L’une des pathologies du béton étudiée à l’ODE de Cadarache par l’IRSN est la réaction alcali-granulat (RAG). Elle se traduit par la formation de gels qui, en gonflant (au centre), entraîne la fissuration et donc la fragilisation du béton.

© IRSN

Fissure mesurée

En s’aidant des repères (en noir) tracés sur le bloc de béton étudié, Benoît Durville, ingénieur et chercheur matériaux-génie civil observe l’évolution de l’écartement d’une fissure à l’aide d’un fissuromètre. 

© Philippe Dureuil/Médiathèque IRSN

Un bloc sous surveillance

Les conditions – température, composition chimique de l’eau… – régnant à l’intérieur d’une « piscine de vieillissement » recouvrant un bloc de béton (la structure métallique sur la photo) sont rigoureusement contrôlées par Benoît Durville, ingénieur et chercheur en matériaux-génie civil un peu comme le ferait un médecin avec un malade hospitalisé grâce à divers dispositifs médicaux.
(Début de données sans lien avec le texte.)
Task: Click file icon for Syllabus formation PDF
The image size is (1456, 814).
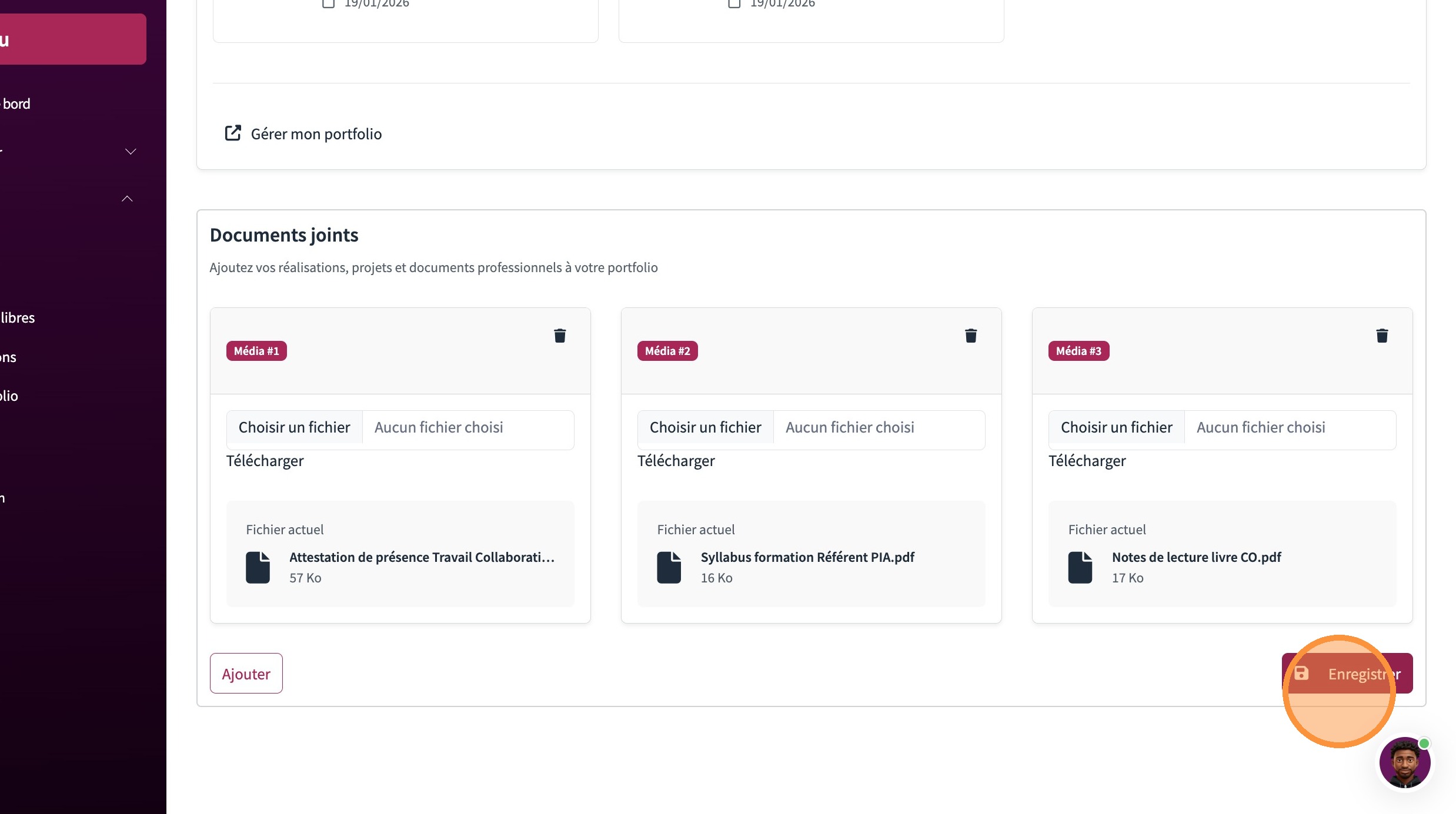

L’objectif est le même : établir un bulletin de santé du matériau.

© Philippe Dureuil/Médiathèque IRSN

Un gonflement suivi de près

Lorsqu’un bloc est coulé, le béton recouvre tout un ensemble d’instruments de mesure destinés à suivre l’évolution des qualités du matériau au cours du temps, l’apparition de certains défauts, le développement de pathologies notamment via des extensomètres (ici sur la photo) pour mesurer les gonflements du béton.

© B.Durville/IRSN/PSN-RES/SEREX/L2EC

1. Le programme Odoba, de l’IRSN, est mené en collaboration avec Bel V (TSO Belge), CNSC (Autorité canadienne), NSC (TSO chinoise), VTT (centre de recherche finlandais), NRC (autorité américaine), et en lien avec des partenaires académiques français, les universités d’Aix-Marseille, de Toulouse, Gustave-Eiffel. Un TSO (Technical safety organizations) est un organisme technique de sûreté.
2. Le béton est principalement un mélange de sable, de granulats plus ou moins gros, d’eau, de ciments et de quelques adjuvants.
3. La réaction alcali-granulat se produit quand, dans le béton, la silice des granulats réagit avec les composants alcalins du ciment, ce qui se traduit par la formation d’un gel gonflant favorisant l’apparition de fissures.
4. La réaction sulfatique interne résulte d’un échauffement naturel dans une structure massive en béton, qui conduit à l’apparition d’aiguilles cristallines, source de gonflement et de fissuration.